Unger sieht heutzutage zwar keinen großen sozialen Druck mehr zu heiraten, kritisiert aber, dass es einen indirekten Druck gebe. Sie bekomme mit, dass viele Feministinnen mit fünfzig oder sechzig Jahren noch heiraten, nachdem sie schon lange in einer Partnerschaft leben. "Das ist nicht unbedingt ein feministisches Projekt", sagt Unger. Vielmehr gebe es unabhängig von der Ehe bis heute keine geschlechtergerechte soziale Absicherung durch faire Arbeitsteilung und gerechte Entlohnung. Und deshalb würden viele Frauen dann doch noch heiraten. Trotzdem hält sie fest, dass es auch etwas Feministisches haben könne, "wenn ich einen Vertrag unterzeichne mit meinem Partner, um klarzustellen, wie mit den Kindern, dem Eigentum, dem Erwirtschafteten, den Sorgerechten umgegangen wird. Also all das, was in den Ehegesetzen geregelt ist."

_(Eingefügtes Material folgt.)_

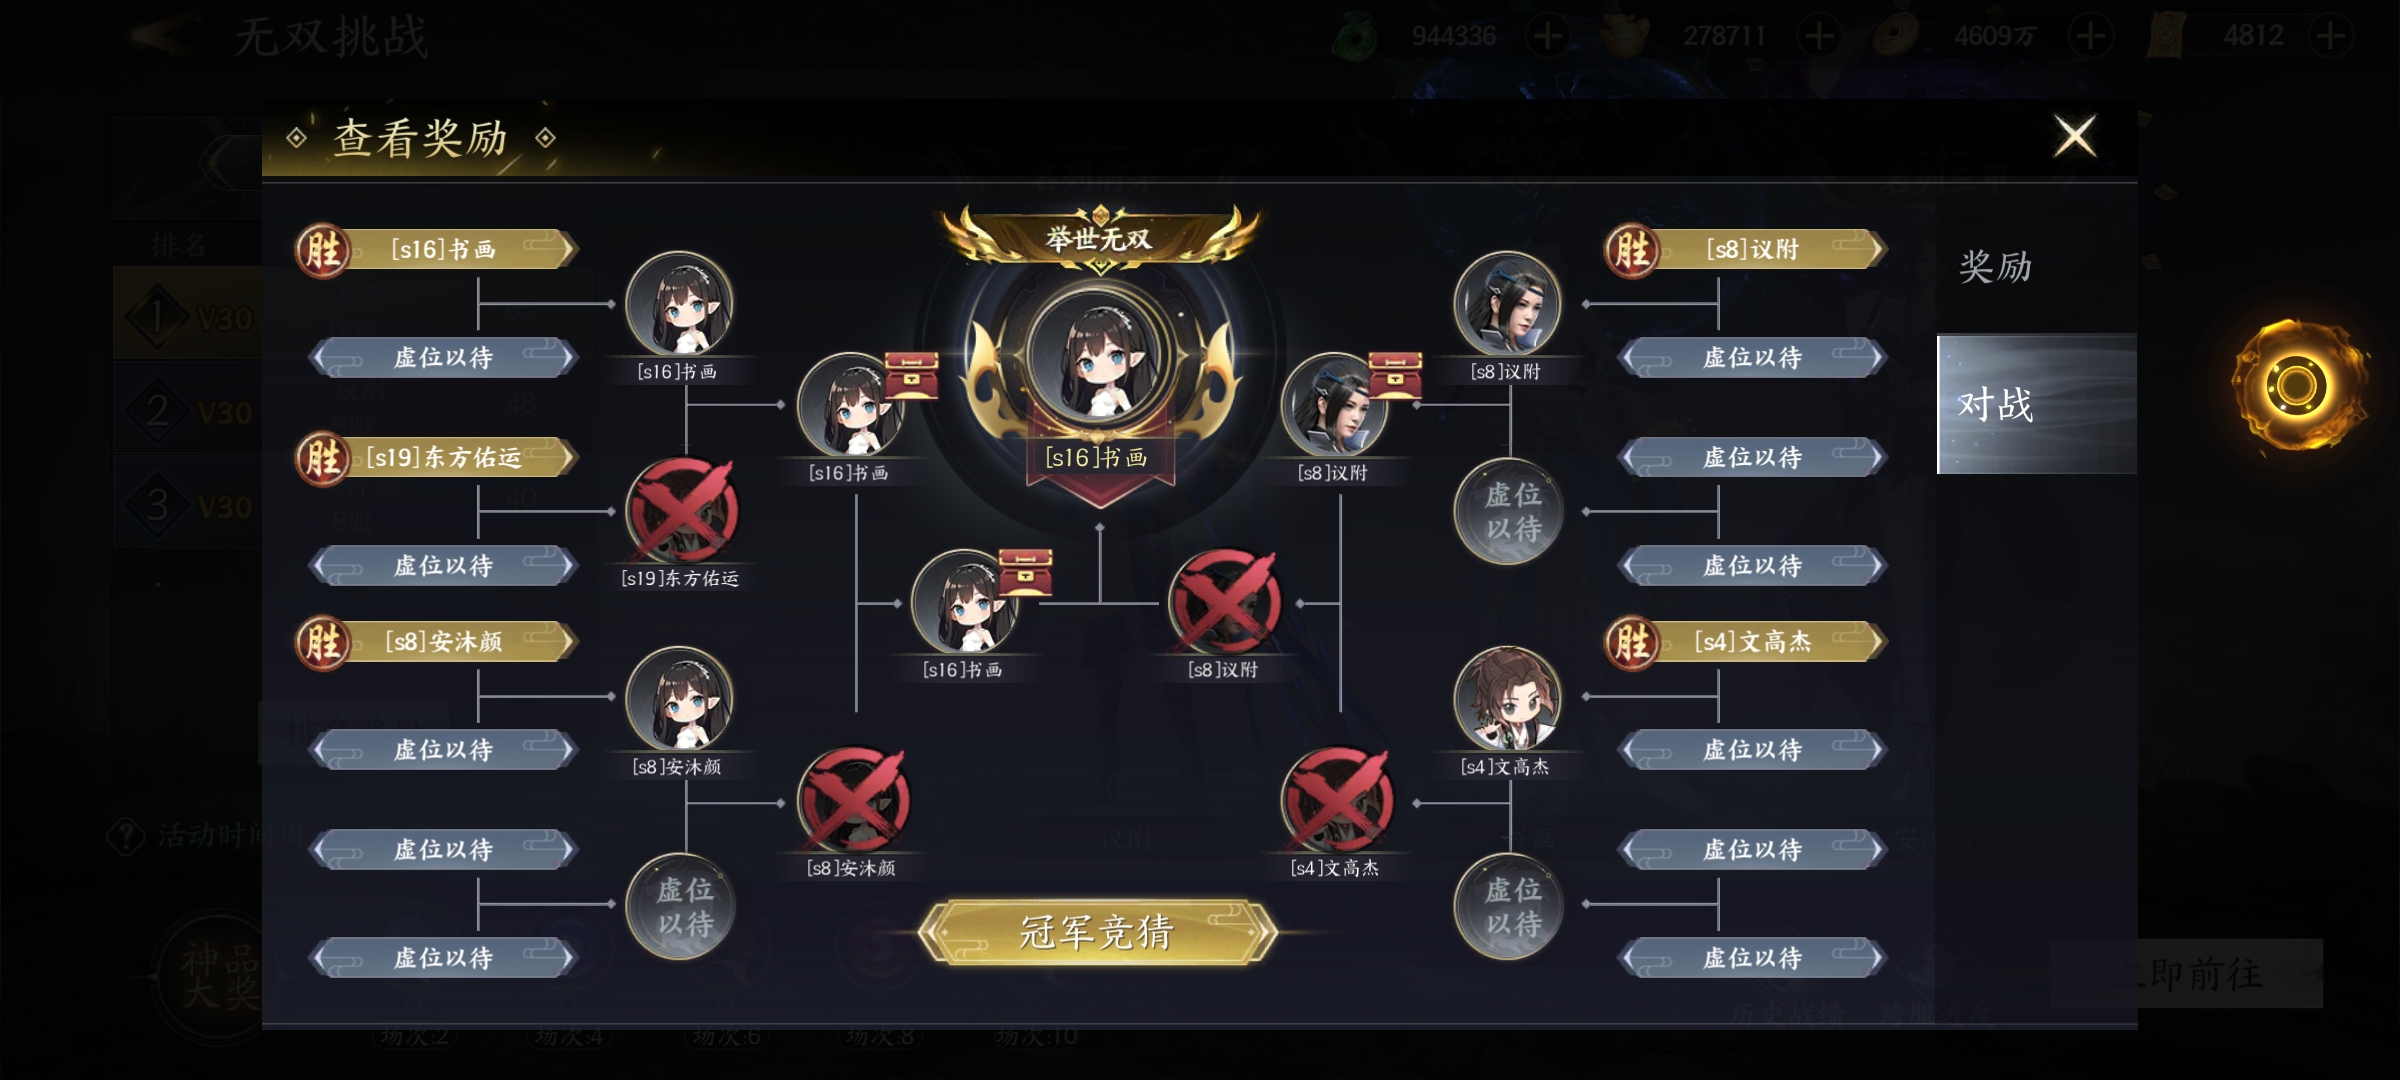Image resolution: width=2400 pixels, height=1080 pixels.
Task: Tap the crossed-out [s19]东方佑运 avatar
Action: pos(680,511)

Dass generell noch geheiratet wird, obwohl die Ehe eine alte Institution ist, verwundert sie nicht, zwischenmenschlich habe sich nichts geändert über die Zeit. "Menschen verlieben sich, Menschen beschließen, ein Leben miteinander zu verbringen, Menschen bekommen miteinander Kinder, und das ist zutiefst menschlich. Dass man dann dieses Zusammenleben und diese Beziehung in irgendeiner Form regeln möchte, ist, finde ich, nichts so Überraschendes."

Heirat ohne Liebe

Dabei stand sich zu lieben bei der Eheschließung lange Zeit nicht im Vordergrund. Im Mittelalter wurde die Ehe laut Neuwirth als eine Vereinbarung zwischen Großfamilien verstanden. Familienverbände seien durch die Heirat zusammengeschlossen worden, wirtschaftliche Interessen spielten dabei eine Rolle. Als typische Logik dieser Zeit sieht sie, dass die Eheschließenden nicht selbst entschieden, sondern verheiratet wurden. "Die katholische Kirche hat dann versucht, auch diese persönliche Ebene und die Zustimmungserfordernis wirklich beider Eheteile hineinzubringen", ergänzt Neuwirth.

Auch in der Zeit des entstehenden Bürgertums, etwa Ende des 18., Anfang des 19. Jahrhunderts, war die Liebesheirat nicht etabliert, wie Zartler erklärt: "Es wurde gesellschaftlich als höchst riskant eingestuft, eine Ehe auf so ein fragiles Fundament wie die Liebe zu gründen." Was nicht bedeuten solle, dass es im 19. Jahrhundert gar keine Liebesheiraten gab, so die Soziologin, aber als gesellschaftlich akzeptiertes Heiratsmotiv habe sich Liebe erst im Lauf der Zeit durchgesetzt.

Viele stehen hinter der Ehe

Heute zählt Familiensoziologin Zartler die Liebe und die Bestätigung der Beziehung genauso zu Heiratsmotivationen wie rationale Überlegungen ("Das ist rechtlich vernünftig") oder wertorientierte Heiratsmotive ("Das wird erwartet und gehört irgendwie dazu").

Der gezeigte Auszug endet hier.